In this courtyard, many women wore bowler hats, shawls and flared skirts -- traditional dress for the Bolivian highlands. Quispe, who cradled her crying 2-year-old son on her lap, works in a small school-supplies shop in El Alto. Under the Morales administration, she receives a $30 payment for her school-age son, contingent upon school attendance. Quispe said the cash-transfer program, one of two popular with the lower classes (the other aids elderly people), "saves me. We are always short of money, and this helps us very much."
Far down the mountains, in the wealthier neighborhood of San Miguel in southern La Paz, the contrasts to El Alto were stark. Instead of trash and dirt lots, voters walked to the polls with their dogs past chic cafes and BMW and Mercedes-Benz dealerships. Here, many voters think that Morales does not represent their community, that he is leading the country down a dangerous socialist path towards economic stagnation.

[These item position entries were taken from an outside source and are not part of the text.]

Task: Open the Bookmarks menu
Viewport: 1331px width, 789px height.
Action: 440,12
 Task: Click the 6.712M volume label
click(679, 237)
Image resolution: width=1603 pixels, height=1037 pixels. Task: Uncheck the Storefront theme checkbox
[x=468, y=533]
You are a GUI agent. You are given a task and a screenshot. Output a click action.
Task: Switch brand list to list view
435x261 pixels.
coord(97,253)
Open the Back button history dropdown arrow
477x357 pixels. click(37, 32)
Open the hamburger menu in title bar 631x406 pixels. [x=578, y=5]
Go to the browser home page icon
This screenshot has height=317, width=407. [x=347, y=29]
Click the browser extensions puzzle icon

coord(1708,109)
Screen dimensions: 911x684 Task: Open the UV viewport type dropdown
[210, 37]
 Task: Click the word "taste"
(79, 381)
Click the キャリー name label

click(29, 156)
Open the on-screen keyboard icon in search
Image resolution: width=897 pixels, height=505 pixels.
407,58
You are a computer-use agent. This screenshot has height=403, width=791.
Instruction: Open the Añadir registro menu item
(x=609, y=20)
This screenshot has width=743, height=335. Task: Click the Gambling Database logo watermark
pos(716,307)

"I voted for him in 2005 because of my hopes for change. But he hasn't shown himself capable of managing the country," said Gabriel Barrero, 21, a industrial engineering student at a military college in La Paz. "He has created a lot of division between whites and Indians, between rich and poor. He arrived with good intentions. But he hasn't been able to show concrete improvements. For that reason, I'm now voting for him to go away."
Barrero describes himself as mestizo and middle class. He does not receive any government payments and is increasingly concerned about growing inflation. The Bolivian government has increased its revenue by renegotiating contracts with foreign oil and gas companies, but Barrero thinks this should be invested in private enterprise and not in handouts to the poor.
"I feel things have gotten worse," he said. "I am not the only one. Half of the students from my high school class have left the country, and the other half wants to leave. There isn't any sense of security that this country is developing."